Après les députés, les sénateurs adoptent la redevance copie privée sur les téléphones, tablettes et autres produits d’occasion ou reconditionnés. Une victoire et même une performance pour les ayants droit, bénéficiaires de ces sommes, dans le cadre de la proposition de loi visant à réduire l'empreinte environnementale du numérique (REEN).

Ceux qui espéraient un rebondissement de dernière minute devront revoir leurs pronostics. Les industries culturelles sont parvenues à obtenir le texte qu’elles souhaitaient bec et ongles.

Les sénateurs ont à l’instant adopté l’extension de la redevance copie privée (RCP) aux produits d’occasion, que les appareils soient reconditionnés ou simplement d’occasion, et donc achetés par des entreprises pour être revendus.  Un vote intervenu dans le cadre d’une loi censée à l’origine alléger l’empreinte environnementale du numérique.

En somme, pour les sénateurs non plus, alléger une telle empreinte ne doit pas se faire en sacrifiant les flux financiers du monde de la culture.
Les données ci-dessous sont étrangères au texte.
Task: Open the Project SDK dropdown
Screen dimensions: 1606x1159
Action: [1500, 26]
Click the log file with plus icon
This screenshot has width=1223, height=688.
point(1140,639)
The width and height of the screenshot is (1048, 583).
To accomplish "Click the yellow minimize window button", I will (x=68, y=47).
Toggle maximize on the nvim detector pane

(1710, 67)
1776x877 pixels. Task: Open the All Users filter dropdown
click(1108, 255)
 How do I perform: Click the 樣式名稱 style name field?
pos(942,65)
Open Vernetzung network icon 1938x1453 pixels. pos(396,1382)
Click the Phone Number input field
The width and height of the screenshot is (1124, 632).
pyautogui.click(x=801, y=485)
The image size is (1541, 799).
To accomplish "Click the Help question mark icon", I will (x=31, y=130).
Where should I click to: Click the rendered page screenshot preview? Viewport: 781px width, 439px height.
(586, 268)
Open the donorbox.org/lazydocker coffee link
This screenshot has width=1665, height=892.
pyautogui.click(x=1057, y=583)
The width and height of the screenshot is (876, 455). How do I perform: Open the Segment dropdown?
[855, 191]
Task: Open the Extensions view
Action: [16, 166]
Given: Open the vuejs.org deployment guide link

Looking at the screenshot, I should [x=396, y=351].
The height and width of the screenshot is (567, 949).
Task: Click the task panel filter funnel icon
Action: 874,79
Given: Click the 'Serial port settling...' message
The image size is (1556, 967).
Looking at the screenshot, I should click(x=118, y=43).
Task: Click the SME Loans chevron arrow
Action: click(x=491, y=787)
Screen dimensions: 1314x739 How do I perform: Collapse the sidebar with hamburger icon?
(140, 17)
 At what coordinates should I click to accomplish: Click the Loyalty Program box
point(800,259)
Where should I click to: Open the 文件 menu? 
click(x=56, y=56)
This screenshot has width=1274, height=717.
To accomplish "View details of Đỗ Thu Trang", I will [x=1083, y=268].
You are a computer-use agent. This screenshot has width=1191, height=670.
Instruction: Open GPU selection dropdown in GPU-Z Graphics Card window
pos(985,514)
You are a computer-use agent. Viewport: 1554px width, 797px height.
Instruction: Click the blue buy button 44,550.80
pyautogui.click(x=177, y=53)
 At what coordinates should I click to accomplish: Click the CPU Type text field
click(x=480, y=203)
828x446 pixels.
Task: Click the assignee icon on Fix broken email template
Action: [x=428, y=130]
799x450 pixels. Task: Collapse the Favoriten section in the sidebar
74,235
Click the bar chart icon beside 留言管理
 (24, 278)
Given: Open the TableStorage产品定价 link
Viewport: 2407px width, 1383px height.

Tant pis pour les poches des consommateurs, tant pis pour l’environnement, le réemploi et les PME et TPE du secteur. Ces produits d’occasion seront donc bien soumis à une redevance de 10,08 euros TTC pour les téléphones et 10,92 euros TTC pour les tablettes. 

Des sommes perçues par les organismes de gestion collective, comme la SACEM, l’Adami, la SPEDIDAM, les producteurs de musiques (SPPF et SCPP) ou encore la SACD, via leur collecteur, Copie France.

Une redevance culturelle déterminée au sein d’une commission administrative où ces bénéficiaires sont en force, et destinée à compenser la liberté pour chacun de réaliser des copies licites d’œuvres. 

Stupéfaction et aberration 

 « Quand on a entendu parler du projet d’étendre la redevance sur ces segments, on s’est dit qu’il n’avait aucune chance d’arriver », se souvient David Mignot, interrogé vendredi dernier par Next INpact.

Pour le cofondateur de YesYes, un reconditionneur français, « d’un, il est aberrant de taxer deux fois un téléphone. De deux, on est dans une logique environnementale, voire sociale sur lequel le gouvernement lui-même est engagé. Et de trois, on ne peut mettre en péril une filière où les marges sont relativement courtes ». 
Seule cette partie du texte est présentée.